◆ **SOURCE TEXT**:
——————————

The babaco was not discovered until 1922 in Ecuador. It is a hybrid cultivar of the mountain papaya and the chamburo, or wild papaya. Later it reached New Zealand. As the babaco requires a cool, frost-free, subtropical climate, New Zealand was and is an ideal place for it to grow. Today it is also cultivated in Italy, Israel and Greece.



If babacos are available in at all Germany, then during the months October to December.


Appearance, taste, characteristics

Babacos are 20-30 cm long, 10-12 cm thick, pentagonal, and can weigh up to 1.5 kg. They are flattened at one end and taper to a point at the other. Depending on how ripe they are, the skin is yellow-green to golden yellow. Their pulp is yellow. Babacos taste sweetly acidic and are very juicy. Their characteristic, lightly perfumed aroma is difficult to describe.

——————————

◆ **COLLECTED DATA**:
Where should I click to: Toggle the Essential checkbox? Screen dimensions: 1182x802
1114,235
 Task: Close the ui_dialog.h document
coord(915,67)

——————————

◆ **EXERCISE GOAL**:
Continue the babaco text from its last sentence. None of the data above matters here.

◆ **ANSWER SECTION**:
Like the papaya, with which it is related, the babaco supplies the proteolytic enzyme papain, which has an effect similar to that of the body's own digestive enzymes pepsin and trypsin and is therefore supposed to be good for the digestion. It is also used in medicine. The fruits contain large amounts of vitamin C (ca. 30 mg%), and this even prevents the cut fruit from turning brown.


Quality criteria, optimal storage conditions

Babacos are ready to eat when their skin is golden yellow and the fruit has a pleasant aroma. Fruits that are still green can ripen at room temperature. Put an apple next to them; it gives off the hormone ethylene, which will accelerate the ripening process of the babacos. They are not difficult to store and can be kept in the refrigerator for several weeks.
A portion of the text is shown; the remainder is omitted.